▶ _Exercise passage_:
------------------------
Axel Mpoyo

No. 7 – RSSB Tigers
- Position: Small forward
- League: BAL RBL

Personal information
- Born: January 5, 1997 (age 29) Kinshasa, Zaire
- Nationality: Rwandan
- Listed height: 2.03 m (6 ft 8 in)

Career information
- High school: Northeastern Junior College (Sterling, Colorado)
- College: Grambling State (2015–2017)
- Playing career: 2019–present

Career history
- 2019–2020: APOEL
- 2020: Trepça
- 2022–2023: REG
- 2023–2024: Pico FC
- 2022–2026: APR
- 2026–present: RSSB Tigers

Career highlights
- BAL champion (2026); 3× RBL champion (2022–2024); RBL Most Valuable Player (2022);

= Axel Mpoyo =

Rwandan basketball player (born 1997)

Axel Mpoyo (born January 5, 1997) is a Rwandan basketball player who plays for APR of the Rwanda Basketball League (RBL) and Basketball Africa League (BAL). He also plays for the Rwanda national team.
------------------------
▶ _Data section_:
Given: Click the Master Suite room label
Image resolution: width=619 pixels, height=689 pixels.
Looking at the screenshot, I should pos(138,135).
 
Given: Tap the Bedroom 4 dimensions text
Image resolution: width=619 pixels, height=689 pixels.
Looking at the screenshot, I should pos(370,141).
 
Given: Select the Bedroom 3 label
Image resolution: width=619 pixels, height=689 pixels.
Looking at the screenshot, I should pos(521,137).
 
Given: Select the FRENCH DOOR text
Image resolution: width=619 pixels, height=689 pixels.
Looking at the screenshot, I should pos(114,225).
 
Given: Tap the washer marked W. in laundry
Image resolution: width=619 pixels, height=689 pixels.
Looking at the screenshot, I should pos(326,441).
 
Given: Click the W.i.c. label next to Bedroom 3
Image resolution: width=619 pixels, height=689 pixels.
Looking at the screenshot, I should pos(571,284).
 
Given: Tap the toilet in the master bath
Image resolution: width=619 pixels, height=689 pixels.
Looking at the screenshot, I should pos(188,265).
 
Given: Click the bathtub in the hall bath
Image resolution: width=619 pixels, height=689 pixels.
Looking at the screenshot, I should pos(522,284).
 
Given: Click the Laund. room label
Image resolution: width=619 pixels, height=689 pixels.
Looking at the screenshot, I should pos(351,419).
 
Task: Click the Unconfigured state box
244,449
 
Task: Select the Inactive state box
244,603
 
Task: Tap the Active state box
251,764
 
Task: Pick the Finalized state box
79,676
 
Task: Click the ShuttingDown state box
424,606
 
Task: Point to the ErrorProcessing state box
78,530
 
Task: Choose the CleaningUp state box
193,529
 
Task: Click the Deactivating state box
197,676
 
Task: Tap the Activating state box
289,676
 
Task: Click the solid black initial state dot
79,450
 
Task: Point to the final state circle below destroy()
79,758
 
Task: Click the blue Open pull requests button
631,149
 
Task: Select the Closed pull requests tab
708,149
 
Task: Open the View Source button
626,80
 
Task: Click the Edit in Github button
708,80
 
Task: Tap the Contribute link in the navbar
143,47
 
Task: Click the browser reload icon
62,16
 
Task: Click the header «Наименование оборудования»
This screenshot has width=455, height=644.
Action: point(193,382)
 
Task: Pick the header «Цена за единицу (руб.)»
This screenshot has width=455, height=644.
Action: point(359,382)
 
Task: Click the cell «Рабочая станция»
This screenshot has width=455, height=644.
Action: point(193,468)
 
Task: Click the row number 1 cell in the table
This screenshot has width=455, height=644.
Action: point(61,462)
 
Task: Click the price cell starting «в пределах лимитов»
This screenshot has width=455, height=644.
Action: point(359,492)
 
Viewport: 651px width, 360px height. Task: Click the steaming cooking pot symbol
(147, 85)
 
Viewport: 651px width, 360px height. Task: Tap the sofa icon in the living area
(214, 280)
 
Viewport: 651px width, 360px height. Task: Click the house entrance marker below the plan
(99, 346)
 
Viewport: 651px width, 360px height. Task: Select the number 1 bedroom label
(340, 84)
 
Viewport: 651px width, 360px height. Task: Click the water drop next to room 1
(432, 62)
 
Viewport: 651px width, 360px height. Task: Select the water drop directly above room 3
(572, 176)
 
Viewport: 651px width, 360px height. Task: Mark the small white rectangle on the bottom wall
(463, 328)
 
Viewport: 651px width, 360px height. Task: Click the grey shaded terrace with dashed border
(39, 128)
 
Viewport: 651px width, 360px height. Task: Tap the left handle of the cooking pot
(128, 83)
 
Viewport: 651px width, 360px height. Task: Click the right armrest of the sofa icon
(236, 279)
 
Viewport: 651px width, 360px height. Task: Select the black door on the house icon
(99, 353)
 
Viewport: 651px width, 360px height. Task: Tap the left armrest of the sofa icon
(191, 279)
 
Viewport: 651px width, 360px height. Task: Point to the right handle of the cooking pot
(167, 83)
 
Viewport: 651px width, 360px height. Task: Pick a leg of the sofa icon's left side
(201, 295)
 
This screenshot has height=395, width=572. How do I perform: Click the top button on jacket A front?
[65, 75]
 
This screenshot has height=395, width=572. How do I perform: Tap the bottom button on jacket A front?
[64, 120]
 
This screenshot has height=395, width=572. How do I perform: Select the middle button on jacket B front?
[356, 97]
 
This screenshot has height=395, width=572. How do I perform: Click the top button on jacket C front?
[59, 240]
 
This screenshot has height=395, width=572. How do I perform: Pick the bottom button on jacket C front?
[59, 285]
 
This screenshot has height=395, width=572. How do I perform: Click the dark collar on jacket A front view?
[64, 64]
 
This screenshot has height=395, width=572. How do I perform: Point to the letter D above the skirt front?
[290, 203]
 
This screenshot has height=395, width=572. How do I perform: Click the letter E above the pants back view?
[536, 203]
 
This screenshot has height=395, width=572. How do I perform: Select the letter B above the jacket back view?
------------------------
▶ _Explore the material_:
(a) Does each statement agree with the profile of Axel Mpoyo? Answer yes or no for each, and quote the profile's words that decide it.
(i) Axel Mpoyo was born in Kinshasa.
(ii) He played college basketball at Grambling State from 2015 to 2017.
(iii) He was named RBL Most Valuable Player in 2024.
(b) List every club named in the career history of the profile of Axel Mpoyo.
(c) Write the next paragraph of the profile of Axel Mpoyo, picking up after its final sentence.

▶ _Answer list_:
(a)
(i) Yes: "Born: January 5, 1997 (age 29) Kinshasa, Zaire"
(ii) Yes: "College: Grambling State (2015–2017)"
(iii) No: "RBL Most Valuable Player (2022)"

(b) APOEL, Trepça, REG, Pico FC, APR, RSSB Tigers

(c)
== Early life ==
Mpoyo was born in Kinshasa, Zaire, to a Congolese father and Rwandese mother. He has two brothers and a sister. He left the country at an early age for the United States, and attended Meridian High School in Idaho. At Meridian, he also tried football and track running, before opting to pursue basketball after growing to .

== College career ==
Mpoyo played collegiate with Grambling State University, playing for the Tigers basketball team.

== Professional career ==
In his rookie year, Mpoyo played for Cypriot team APOEL in the Cyprus Basketball Division A. He did not finish the season with the team, as he transferred to KB Trepça in Kosovo mid-season.

Mpoyo played with Rwandan team REG starting from the 2021–22 season. He helped REG win the 2021–22 league title, and was named MVP. played with them in the Basketball Africa League (BAL) in the 2023 and 2024 seasons.

In October 2022, Mpoyo joined the Rwandan team APR of the Rwanda Basketball League (RBL). He helped them win the RBL title in 2023 and 2024.

In the 2023–24 season, Mpoyo played in Argentina with Pico FC.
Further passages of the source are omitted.